• What you should do: Please show each line of the listing where "agent" is present.

• Exercise inputs:
--

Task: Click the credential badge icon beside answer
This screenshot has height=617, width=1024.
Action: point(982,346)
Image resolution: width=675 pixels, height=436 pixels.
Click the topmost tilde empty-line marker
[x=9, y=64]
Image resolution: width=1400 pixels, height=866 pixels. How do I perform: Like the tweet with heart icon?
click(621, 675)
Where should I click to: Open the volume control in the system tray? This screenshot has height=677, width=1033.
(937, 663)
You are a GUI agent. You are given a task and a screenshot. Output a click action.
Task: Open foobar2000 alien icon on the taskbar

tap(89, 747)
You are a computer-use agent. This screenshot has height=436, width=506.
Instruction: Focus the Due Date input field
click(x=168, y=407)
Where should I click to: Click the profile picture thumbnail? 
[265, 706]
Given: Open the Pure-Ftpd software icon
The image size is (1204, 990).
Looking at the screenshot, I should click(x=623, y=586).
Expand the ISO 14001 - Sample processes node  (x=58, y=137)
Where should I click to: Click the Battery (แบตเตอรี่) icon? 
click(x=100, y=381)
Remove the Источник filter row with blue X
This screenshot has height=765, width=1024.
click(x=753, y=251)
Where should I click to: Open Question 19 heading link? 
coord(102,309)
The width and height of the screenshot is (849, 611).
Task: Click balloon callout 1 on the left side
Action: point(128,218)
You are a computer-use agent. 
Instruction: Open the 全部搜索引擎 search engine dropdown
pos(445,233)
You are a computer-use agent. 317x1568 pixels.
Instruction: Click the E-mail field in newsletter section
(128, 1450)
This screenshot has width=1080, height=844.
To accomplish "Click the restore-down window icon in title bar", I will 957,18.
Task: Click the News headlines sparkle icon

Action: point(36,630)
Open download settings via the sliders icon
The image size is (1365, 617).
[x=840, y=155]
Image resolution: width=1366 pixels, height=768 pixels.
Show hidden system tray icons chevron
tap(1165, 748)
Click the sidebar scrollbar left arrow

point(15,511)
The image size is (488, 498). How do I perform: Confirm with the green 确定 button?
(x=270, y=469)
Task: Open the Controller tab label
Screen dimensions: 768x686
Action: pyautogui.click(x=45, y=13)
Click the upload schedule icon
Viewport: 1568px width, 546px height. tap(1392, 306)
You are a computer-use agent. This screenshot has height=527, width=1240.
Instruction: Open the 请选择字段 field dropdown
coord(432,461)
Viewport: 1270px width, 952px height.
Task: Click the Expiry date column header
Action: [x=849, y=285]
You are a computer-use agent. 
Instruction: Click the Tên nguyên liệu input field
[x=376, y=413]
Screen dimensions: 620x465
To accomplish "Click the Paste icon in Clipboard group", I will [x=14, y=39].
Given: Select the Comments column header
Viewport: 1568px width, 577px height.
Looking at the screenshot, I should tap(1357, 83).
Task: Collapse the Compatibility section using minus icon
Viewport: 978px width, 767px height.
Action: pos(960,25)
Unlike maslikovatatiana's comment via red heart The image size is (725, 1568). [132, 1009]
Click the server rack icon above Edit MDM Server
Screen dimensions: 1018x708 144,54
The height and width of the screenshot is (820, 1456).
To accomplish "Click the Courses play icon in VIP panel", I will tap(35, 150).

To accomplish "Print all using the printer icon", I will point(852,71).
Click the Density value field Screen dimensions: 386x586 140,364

--

• Response area:
You are a GUI agent. You are given a task and a screenshot. Output a click action.
You are a computer-use agent. This screenshot has height=436, width=506.
You are a computer-use agent. 
You are a computer-use agent. 317x1568 pixels.
You are a computer-use agent. This screenshot has height=527, width=1240.
You are a computer-use agent. 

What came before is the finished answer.